Published online by Cambridge University Press:  04 July 2012

Kathleen R. Aikens
Department of Natural Resource Sciences, McGill University, Macdonald Campus, 21, 111 Lakeshore Road, Ste-Anne-de-Bellevue, Québec, Canada H9X 3V9
Christopher M. Buddle*
Department of Natural Resource Sciences, McGill University, Macdonald Campus, 21, 111 Lakeshore Road, Ste-Anne-de-Bellevue, Québec, Canada H9X 3V9
1Corresponding author (e-mail:


Vertical gradients in biotic and abiotic factors may create small-scale spatial variation in arthropod communities, a phenomenon that continues to be understudied. We investigated heterogeneity in the vertical distribution of spider and beetle assemblages in the canopy of sugar maples (Acer saccharum Marshall) (Aceraceae) in a deciduous forest in eastern Canada. Comparisons across four strata (understorey [UN] through upper canopy [UC] crown) documented variation in density, diversity, and species composition. Density of all common families decreased significantly with height and overall species richness of both spiders and beetles was highest in the UN and lowest in the UC crown. We observed greater spatial variation in spider assemblages compared with beetle assemblages and documented differences in spider guild structure: web-spinning spiders were most common in the UN and jumping spiders dominated the canopy. Our results suggest that arthropod assemblages are not homogeneous with respect to vertical space and that heterogeneity exists even at the scale of several metres.

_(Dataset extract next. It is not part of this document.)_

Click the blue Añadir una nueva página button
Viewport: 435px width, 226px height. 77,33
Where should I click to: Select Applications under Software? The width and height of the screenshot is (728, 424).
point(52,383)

Les gradients verticaux des facteurs biotiques et abiotiques peuvent produire des variations spatiales à petite échelle dans les communautés d'arthropodes, un phénomène qui reste encore peu étudié. Nous examinons l'hétérogénéité de la répartition spatiale de peuplements d'araignées et de coléoptères dans la canopée d’érables à sucre (Acer saccharum Marshall) (Aceraceae) dans une forêt décidue de l'est du Canada. La comparaison de quatre strates (du sous-bois à la cime supérieure de la canopée) montre des variations de densité, de diversité et de composition d'espèces. La densité de toutes les familles communes décroît significativement en fonction de la hauteur et la richesse spécifique globale, tant des araignées que des coléoptères, atteint son maximum dans le sous-bois et son minimum dans la cime supérieure de la canopée. Nous observons une variation spatiale plus importante chez les peuplements d'araignées que chez les peuplements de coléoptères, ainsi que des différences dans les guildes d'araignées, car les araignées tisseuses de toile sont plus communes dans le sous-bois et les araignées sauteuses dominent dans la canopée. Nos résultats indiquent que les peuplements d'arthropodes ne sont pas homogènes en fonction de l'espace vertical et qu'il existe une hétérogénéité même à l’échelle de quelques mètres.